March 31, 2012
Former Bristol Myers CFO Settles SEC's "Channel-Stuffing" Charges
On March 27, 2012, a federal district court in New Jersey entered final judgments against Frederick S. Schiff, former CFO of Bristol-Myers Squibb Co. (Bristol Myers) and Richard J. Lane, former President of the Worldwide Medicines Group for Bristol Myers. According to the Commission’s complaint, for the period January 1, 2000 through December 31, 2001, Schiff and Lane deceived the investing public about the true performance, profitability and growth trends of Bristol Myers and at their direction, Bristol Myers engaged in a “channel-stuffing” scheme. The complaint alleged that Bristol Myers used financial incentives to induce wholesalers to buy its pharmaceutical products in excess of prescription demand in order to artificially inflate its results, which in turn was necessary in order to meet Bristol Myers’ internal earnings targets and the consensus earnings estimates of Wall Street securities analysts.

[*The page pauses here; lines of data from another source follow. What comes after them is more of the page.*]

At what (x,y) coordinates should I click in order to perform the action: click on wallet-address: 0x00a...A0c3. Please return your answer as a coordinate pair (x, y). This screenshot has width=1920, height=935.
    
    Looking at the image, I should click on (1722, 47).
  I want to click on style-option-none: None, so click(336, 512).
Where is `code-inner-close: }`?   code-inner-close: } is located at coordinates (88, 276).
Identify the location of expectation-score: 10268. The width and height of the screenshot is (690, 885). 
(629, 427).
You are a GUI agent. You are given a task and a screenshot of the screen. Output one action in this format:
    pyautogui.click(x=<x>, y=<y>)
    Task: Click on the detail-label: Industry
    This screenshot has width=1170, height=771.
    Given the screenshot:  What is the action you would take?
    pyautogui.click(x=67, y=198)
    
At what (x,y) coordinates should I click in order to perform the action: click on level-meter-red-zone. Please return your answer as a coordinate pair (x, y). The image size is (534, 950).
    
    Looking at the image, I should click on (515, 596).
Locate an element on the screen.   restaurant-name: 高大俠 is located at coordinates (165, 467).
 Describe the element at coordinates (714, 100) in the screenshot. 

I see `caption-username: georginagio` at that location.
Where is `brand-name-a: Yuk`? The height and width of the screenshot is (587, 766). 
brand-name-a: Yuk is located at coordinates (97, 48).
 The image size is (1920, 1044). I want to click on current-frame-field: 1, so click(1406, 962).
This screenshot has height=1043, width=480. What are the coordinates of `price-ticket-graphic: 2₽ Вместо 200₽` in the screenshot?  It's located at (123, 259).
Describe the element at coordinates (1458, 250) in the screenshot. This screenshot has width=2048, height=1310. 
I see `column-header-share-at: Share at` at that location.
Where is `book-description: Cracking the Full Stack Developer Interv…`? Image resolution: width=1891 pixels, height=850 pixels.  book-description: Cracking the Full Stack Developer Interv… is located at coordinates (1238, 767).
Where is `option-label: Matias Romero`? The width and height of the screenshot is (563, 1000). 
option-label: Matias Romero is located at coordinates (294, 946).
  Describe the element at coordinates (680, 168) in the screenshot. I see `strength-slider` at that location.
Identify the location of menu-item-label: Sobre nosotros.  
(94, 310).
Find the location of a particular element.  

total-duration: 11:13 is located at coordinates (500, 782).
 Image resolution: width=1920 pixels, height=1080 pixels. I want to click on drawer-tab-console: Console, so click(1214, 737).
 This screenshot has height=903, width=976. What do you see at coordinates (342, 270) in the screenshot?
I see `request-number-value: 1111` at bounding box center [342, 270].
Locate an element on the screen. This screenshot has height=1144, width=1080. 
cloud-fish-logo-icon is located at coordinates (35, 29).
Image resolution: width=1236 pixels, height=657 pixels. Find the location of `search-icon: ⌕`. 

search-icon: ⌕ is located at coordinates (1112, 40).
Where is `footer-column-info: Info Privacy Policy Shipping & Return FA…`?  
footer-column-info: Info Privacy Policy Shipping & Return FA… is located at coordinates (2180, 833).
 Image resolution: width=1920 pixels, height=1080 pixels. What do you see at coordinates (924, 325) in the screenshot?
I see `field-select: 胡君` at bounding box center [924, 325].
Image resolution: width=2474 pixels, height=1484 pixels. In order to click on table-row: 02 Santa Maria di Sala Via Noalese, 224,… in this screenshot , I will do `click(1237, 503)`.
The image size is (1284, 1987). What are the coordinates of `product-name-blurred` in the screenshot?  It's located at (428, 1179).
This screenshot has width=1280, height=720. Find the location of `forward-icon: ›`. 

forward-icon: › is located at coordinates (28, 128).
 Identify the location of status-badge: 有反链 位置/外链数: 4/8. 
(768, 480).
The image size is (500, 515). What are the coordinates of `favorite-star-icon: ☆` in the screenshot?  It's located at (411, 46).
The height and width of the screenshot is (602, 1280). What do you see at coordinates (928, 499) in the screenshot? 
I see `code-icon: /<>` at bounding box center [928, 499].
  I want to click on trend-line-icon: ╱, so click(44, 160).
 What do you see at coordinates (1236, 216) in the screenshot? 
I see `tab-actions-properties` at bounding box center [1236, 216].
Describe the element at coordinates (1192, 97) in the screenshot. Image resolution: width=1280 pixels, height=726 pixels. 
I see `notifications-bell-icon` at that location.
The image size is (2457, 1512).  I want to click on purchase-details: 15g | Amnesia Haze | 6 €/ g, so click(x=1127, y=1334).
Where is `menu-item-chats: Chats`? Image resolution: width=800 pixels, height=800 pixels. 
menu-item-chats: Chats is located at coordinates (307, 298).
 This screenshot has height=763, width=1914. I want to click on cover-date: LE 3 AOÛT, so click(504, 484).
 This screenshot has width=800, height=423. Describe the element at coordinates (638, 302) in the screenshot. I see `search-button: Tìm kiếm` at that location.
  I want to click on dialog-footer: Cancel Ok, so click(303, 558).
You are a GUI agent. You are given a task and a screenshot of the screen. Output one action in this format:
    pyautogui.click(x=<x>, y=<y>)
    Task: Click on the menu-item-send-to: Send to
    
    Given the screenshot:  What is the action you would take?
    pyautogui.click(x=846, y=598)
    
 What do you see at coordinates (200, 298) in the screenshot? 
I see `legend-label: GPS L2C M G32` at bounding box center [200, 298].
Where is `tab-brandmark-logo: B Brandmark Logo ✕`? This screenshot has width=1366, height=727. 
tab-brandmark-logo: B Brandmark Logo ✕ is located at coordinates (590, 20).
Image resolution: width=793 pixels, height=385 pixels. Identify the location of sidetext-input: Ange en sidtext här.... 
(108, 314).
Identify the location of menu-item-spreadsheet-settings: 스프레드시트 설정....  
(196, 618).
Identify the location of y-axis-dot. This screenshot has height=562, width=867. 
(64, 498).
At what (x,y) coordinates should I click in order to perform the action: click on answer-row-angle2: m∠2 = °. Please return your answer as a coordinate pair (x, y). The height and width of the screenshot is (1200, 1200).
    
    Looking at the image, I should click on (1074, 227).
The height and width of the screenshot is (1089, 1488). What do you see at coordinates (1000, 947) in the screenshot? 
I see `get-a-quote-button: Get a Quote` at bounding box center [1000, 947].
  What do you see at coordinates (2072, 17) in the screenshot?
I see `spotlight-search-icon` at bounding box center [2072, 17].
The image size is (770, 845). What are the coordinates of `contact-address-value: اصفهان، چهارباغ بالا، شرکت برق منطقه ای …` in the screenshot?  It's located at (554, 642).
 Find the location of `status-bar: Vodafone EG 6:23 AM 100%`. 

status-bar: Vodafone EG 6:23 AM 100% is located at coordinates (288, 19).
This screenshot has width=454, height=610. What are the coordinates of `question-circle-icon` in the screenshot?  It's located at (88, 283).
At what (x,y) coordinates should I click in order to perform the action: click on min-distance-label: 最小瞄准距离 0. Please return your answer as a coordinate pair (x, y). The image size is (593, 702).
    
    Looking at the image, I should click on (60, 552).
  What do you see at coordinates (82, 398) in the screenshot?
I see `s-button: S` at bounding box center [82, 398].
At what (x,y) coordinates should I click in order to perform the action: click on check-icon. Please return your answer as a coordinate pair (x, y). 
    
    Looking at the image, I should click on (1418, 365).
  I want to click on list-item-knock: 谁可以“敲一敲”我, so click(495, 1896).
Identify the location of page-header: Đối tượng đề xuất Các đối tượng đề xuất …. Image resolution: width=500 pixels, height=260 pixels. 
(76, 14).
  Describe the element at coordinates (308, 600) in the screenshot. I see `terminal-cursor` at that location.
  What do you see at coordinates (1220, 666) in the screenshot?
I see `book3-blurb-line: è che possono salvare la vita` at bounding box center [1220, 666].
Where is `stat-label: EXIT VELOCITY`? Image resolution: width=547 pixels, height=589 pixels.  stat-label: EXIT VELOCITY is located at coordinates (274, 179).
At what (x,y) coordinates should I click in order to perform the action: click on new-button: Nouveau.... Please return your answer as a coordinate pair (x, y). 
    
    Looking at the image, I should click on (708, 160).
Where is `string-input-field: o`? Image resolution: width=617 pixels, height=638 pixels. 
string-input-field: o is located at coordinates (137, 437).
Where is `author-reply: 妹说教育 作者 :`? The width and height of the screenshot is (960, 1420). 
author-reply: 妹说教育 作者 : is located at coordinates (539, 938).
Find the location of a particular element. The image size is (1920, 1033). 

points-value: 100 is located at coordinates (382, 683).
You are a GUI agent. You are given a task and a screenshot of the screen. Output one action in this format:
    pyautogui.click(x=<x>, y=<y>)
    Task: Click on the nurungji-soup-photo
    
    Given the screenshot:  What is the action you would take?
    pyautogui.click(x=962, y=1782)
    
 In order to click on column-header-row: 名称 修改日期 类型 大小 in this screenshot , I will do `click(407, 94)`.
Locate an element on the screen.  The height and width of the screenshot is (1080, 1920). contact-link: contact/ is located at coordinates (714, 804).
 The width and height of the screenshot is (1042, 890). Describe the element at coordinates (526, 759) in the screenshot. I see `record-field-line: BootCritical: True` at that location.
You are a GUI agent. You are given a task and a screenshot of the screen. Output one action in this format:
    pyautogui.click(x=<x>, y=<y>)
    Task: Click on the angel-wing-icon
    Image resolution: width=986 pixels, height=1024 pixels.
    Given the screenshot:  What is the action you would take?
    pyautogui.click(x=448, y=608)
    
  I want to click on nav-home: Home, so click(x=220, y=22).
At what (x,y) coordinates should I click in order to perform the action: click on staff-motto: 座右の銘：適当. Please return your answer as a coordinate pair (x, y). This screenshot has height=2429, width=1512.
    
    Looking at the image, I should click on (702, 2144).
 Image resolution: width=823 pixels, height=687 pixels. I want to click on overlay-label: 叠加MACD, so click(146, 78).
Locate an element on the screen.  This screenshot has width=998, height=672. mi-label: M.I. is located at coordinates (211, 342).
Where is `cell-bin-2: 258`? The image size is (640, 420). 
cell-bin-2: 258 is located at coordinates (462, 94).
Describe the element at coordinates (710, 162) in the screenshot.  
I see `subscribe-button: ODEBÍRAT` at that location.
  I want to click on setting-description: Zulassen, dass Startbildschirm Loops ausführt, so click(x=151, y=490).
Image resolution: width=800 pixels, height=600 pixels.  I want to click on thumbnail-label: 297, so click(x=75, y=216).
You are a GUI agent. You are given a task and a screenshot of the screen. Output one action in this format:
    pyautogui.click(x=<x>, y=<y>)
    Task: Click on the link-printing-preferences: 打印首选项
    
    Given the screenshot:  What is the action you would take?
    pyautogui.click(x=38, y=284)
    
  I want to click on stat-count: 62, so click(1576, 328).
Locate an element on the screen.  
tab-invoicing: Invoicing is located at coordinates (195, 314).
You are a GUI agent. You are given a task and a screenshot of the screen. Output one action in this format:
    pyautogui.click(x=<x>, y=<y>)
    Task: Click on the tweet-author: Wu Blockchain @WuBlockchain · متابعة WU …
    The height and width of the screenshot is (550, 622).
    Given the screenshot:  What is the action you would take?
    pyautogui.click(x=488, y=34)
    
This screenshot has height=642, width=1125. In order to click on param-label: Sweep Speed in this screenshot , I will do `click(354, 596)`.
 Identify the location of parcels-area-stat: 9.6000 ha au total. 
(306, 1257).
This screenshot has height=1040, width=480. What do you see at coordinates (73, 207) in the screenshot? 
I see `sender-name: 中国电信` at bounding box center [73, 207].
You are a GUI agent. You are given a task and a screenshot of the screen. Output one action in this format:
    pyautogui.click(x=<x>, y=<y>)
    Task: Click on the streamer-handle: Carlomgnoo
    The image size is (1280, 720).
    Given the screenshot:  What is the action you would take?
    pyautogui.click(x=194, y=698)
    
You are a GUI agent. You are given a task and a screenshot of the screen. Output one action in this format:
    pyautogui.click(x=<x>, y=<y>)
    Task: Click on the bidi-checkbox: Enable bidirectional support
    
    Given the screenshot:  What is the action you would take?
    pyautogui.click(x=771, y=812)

Schiff and Lane consented to the entry of the final judgments without admitting or denying the allegations of the Commission’s complaint. Schiff is required to pay disgorgement plus prejudgment interest totaling $130,992, and is barred from serving as an officer or director of a public company for one year. Lane is required to pay disgorgement plus prejudgment interest totaling $36,750, and is barred from serving as an officer or director of a public company for one year.